- **指示 A**: 出典のコードに含まれる次の一文を英語に訳してください：「参照元にはデータセットの結合は行われていないが，Eisfischerhütteという単語がvalidの方にしか入っていないため，トーカナイズが失敗する．」

==============================

In [1]:
import sys

In [2]:
# load local modules
script_abs_path = '/home/sasatake/repos/python/transformer/script'
sys.path.append(script_abs_path)

from load_dataset import Multi30k
from tokenizer import Tokenizer

# load dataset

In [3]:
# load dataset
multi30 = Multi30k()

# tokenize and add index

In [4]:
# make vocab
tokenizer = Tokenizer()
# 参照元にはデータセットの結合は行われていないが，Eisfischerhütteという単語がvalidの方にしか入っていないため，トーカナイズが失敗する．
all_texts_de = multi30.datasets['texts_src_de_train'] + multi30.datasets['texts_src_de_valid']
all_texts_en = multi30.datasets['texts_tgt_en_train'] + multi30.datasets['texts_tgt_en_valid']
token2idx_de, idx2token_de, counter_de = tokenizer.build_vocab(lang='de', texts=all_texts_de)
token2idx_en, idx2token_en, counter_en = tokenizer.build_vocab(lang='en', texts=all_texts_en)

==============================

- **指示 B**: レコードのうち、「Twitter (334, 1372)」を含む行から「SEXY ΔΩΡΑ (504, 92)」を含む行まで（両端を含む）を、空行を除いて番号付きリストに直してください。

==============================

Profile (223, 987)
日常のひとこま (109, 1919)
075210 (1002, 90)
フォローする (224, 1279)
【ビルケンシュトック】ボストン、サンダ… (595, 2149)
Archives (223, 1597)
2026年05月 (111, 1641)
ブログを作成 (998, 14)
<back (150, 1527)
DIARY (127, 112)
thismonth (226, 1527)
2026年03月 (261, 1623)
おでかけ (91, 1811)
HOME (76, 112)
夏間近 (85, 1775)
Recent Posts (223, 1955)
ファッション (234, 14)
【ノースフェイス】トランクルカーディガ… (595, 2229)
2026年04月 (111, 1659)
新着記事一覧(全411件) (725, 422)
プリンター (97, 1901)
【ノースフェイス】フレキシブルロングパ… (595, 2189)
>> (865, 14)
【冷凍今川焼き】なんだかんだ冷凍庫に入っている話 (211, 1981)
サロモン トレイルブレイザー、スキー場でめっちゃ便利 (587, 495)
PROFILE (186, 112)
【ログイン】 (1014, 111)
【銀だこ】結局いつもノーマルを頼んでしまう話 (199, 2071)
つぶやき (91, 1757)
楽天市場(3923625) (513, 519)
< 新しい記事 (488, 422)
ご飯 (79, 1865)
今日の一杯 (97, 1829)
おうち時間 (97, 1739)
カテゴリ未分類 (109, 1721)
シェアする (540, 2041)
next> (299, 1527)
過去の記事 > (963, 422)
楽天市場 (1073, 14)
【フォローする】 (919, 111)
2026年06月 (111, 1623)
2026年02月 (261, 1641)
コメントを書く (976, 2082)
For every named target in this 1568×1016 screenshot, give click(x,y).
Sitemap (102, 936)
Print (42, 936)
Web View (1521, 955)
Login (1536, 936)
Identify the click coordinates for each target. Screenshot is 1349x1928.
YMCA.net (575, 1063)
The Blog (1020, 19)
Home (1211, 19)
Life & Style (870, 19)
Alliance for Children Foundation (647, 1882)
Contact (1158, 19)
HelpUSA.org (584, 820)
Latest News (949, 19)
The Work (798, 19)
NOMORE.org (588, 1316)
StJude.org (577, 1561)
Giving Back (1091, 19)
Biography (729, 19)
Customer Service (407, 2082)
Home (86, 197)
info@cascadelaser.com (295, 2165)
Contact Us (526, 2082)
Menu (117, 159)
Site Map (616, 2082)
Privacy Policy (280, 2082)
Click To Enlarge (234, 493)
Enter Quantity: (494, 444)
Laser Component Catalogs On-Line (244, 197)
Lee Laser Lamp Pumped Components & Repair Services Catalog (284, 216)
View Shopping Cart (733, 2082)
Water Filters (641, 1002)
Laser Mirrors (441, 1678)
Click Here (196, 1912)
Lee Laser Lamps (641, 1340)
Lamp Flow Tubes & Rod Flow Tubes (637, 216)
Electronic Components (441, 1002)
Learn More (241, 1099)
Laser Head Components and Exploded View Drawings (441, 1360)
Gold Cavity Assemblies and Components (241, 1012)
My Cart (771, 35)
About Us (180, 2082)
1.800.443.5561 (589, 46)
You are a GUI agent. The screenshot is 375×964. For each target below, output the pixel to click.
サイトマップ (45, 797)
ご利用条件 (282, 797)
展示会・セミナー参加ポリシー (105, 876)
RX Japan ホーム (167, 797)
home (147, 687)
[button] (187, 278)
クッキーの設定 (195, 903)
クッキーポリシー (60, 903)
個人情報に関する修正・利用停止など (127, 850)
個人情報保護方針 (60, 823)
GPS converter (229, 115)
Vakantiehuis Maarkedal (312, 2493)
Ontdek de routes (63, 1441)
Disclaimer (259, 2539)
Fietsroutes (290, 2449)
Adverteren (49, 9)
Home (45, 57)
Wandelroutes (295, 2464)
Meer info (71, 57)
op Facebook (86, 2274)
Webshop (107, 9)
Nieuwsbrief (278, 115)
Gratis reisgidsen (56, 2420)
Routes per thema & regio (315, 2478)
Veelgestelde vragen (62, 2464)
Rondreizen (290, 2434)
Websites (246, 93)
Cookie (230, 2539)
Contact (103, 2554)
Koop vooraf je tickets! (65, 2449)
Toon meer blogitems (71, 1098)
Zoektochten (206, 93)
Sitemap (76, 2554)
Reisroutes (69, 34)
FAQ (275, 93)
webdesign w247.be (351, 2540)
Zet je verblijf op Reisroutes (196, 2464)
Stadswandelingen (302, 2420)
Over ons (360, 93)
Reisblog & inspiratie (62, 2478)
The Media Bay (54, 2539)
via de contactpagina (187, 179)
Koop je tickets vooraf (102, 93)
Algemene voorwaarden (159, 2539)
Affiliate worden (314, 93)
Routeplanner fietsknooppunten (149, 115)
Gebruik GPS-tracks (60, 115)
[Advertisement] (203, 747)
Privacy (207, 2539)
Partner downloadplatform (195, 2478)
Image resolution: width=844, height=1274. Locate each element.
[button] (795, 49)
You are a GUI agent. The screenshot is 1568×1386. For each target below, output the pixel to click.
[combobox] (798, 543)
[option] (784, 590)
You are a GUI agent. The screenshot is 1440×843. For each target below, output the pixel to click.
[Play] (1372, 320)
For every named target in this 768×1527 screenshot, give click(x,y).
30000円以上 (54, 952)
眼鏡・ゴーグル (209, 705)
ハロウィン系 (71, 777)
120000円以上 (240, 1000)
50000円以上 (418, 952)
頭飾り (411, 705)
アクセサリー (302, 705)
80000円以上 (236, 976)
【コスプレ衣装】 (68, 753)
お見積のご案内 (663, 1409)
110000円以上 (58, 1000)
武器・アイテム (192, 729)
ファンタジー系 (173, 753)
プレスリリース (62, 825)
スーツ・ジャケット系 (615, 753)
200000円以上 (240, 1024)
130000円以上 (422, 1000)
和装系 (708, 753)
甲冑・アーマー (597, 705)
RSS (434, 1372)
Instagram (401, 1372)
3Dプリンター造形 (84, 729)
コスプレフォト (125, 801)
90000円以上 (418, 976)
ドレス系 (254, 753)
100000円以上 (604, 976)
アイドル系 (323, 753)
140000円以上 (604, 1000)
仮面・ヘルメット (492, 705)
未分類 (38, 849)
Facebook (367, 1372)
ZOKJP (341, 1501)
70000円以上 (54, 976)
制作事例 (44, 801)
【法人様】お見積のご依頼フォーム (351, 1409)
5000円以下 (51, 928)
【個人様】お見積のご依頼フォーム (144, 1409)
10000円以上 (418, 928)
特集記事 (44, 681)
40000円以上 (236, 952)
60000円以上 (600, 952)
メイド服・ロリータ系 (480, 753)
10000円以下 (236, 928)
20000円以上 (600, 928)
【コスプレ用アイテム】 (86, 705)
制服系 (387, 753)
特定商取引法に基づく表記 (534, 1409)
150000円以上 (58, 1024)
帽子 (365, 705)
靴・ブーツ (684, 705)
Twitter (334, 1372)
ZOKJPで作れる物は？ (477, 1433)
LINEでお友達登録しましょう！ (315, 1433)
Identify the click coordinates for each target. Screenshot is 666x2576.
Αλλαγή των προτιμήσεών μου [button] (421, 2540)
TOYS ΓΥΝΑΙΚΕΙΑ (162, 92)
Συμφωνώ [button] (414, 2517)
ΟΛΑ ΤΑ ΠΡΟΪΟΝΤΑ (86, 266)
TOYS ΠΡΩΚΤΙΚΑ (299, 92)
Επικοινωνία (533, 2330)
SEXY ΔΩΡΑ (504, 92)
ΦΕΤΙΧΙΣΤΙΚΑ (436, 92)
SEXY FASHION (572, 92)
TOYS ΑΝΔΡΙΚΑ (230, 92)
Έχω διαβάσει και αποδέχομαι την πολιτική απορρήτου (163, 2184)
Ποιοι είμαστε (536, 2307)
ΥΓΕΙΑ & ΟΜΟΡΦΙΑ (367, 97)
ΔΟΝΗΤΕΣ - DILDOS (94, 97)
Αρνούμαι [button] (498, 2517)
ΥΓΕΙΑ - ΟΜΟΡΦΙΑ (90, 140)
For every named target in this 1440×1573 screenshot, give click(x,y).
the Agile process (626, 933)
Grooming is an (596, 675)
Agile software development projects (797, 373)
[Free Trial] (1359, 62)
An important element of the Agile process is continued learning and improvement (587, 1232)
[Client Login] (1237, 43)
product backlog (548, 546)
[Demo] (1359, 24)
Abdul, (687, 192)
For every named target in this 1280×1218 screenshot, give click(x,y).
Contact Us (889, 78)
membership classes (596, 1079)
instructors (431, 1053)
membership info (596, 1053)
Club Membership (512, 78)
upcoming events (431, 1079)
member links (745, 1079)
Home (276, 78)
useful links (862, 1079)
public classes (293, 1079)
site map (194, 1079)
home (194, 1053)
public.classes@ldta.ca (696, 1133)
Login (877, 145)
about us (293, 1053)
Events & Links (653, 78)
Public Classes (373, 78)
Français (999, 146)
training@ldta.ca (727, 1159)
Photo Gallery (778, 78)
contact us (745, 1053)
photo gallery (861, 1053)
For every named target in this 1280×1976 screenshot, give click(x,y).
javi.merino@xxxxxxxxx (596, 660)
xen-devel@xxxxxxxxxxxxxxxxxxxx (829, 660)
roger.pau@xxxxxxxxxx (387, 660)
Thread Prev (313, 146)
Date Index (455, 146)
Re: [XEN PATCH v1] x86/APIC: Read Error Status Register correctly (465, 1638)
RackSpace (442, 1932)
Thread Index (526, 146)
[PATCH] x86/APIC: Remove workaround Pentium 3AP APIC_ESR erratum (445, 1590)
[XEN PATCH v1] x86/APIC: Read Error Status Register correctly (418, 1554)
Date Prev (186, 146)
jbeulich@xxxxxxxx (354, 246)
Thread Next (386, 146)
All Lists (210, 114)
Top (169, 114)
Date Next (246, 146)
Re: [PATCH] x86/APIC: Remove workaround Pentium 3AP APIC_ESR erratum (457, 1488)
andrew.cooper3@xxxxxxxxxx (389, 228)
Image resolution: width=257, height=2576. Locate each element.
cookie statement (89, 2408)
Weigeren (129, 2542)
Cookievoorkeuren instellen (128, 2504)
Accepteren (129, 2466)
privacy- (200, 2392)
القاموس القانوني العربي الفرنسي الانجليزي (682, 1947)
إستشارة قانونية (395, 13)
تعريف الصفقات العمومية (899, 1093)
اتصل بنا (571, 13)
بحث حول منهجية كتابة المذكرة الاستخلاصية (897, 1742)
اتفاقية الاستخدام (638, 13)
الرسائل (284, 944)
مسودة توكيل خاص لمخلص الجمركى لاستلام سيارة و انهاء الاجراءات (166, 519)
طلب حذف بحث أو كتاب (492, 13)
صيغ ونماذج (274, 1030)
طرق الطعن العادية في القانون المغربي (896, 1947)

==============================

- **解答 A**: The reference source does not combine the datasets, but because the word Eisfischerhütte appears only in the valid set, tokenization fails.

- **解答 B**:
1. Twitter (334, 1372)
2. ZOKJPで作れる物は？ (477, 1433)
3. LINEでお友達登録しましょう！ (315, 1433)
4. Identify the click coordinates for each target. Screenshot is 666x2576.
5. Αλλαγή των προτιμήσεών μου [button] (421, 2540)
6. TOYS ΓΥΝΑΙΚΕΙΑ (162, 92)
7. Συμφωνώ [button] (414, 2517)
8. ΟΛΑ ΤΑ ΠΡΟΪΟΝΤΑ (86, 266)
9. TOYS ΠΡΩΚΤΙΚΑ (299, 92)
10. Επικοινωνία (533, 2330)
11. SEXY ΔΩΡΑ (504, 92)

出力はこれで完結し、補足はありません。